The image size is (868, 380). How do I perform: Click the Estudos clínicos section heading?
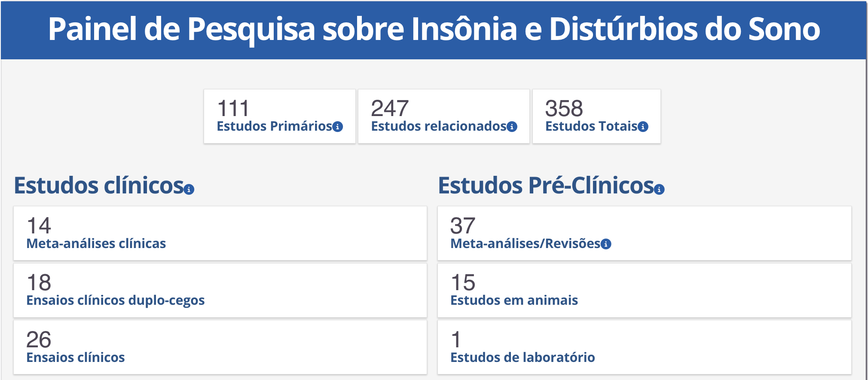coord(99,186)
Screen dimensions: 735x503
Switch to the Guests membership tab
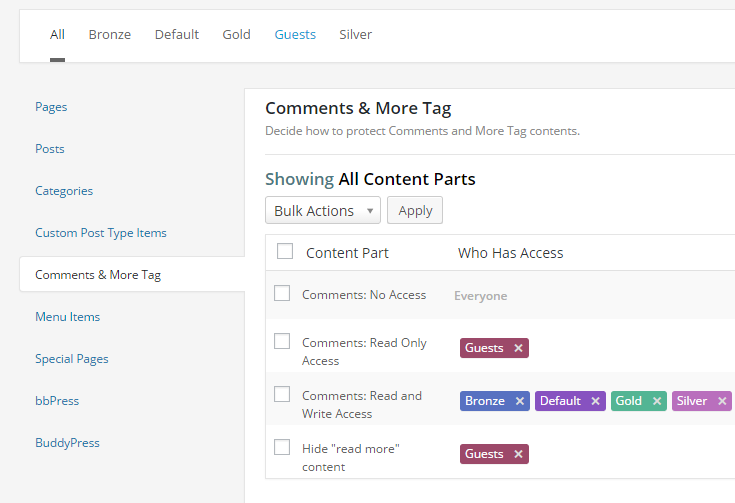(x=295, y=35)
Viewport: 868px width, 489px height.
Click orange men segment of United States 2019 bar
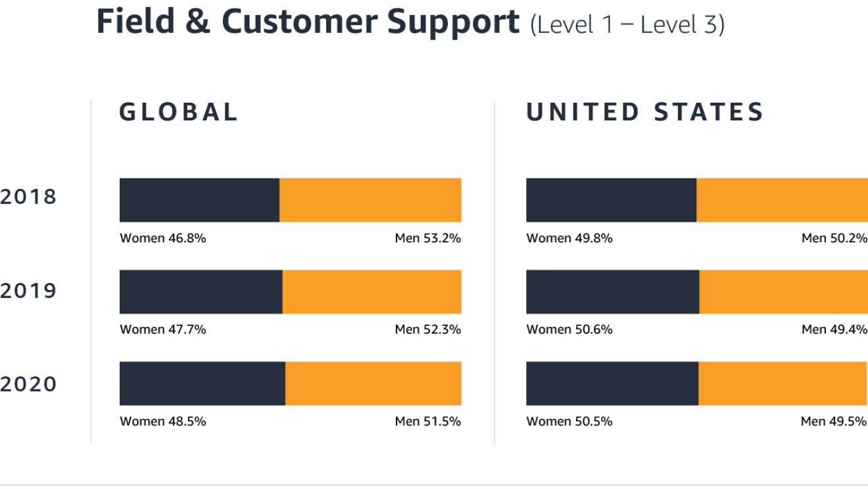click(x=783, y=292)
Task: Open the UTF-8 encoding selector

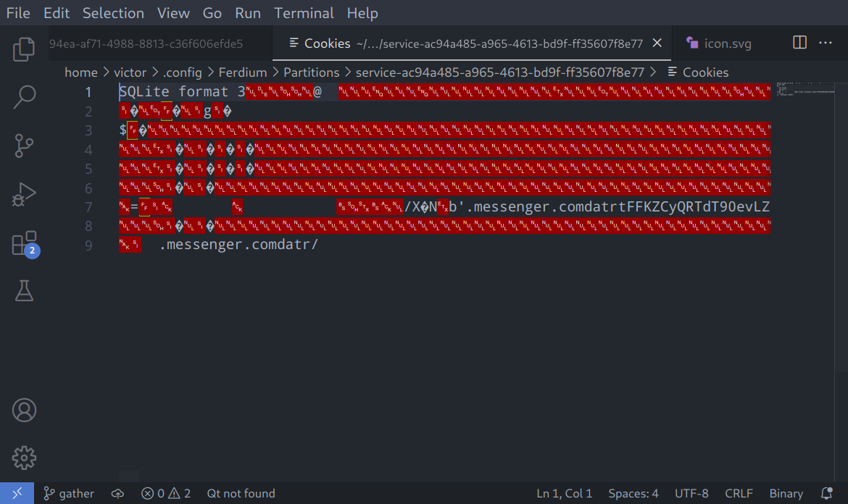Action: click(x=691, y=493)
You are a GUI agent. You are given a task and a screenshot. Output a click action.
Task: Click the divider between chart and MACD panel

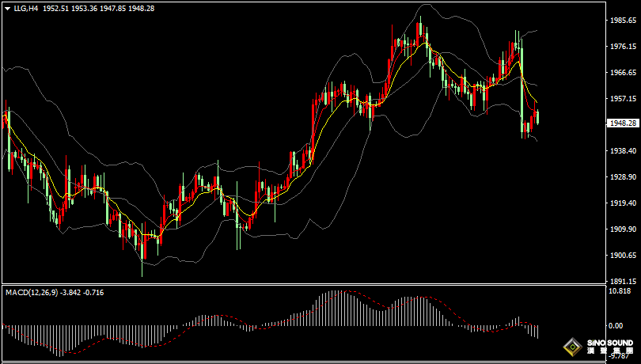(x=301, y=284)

**********

Task statement
Restate the entries above word for word, and keep the pictures out.

The completed task
The image size is (868, 380). How do I perform: Click the Estudos clínicos section heading?
coord(99,186)
Screen dimensions: 735x503
Switch to the Guests membership tab
(x=295, y=35)
Viewport: 868px width, 489px height.
Click orange men segment of United States 2019 bar
click(x=783, y=292)
Task: Open the UTF-8 encoding selector

Action: click(x=691, y=493)
You are a GUI agent. You are given a task and a screenshot. Output a click action.
Task: Click the divider between chart and MACD panel

(x=301, y=284)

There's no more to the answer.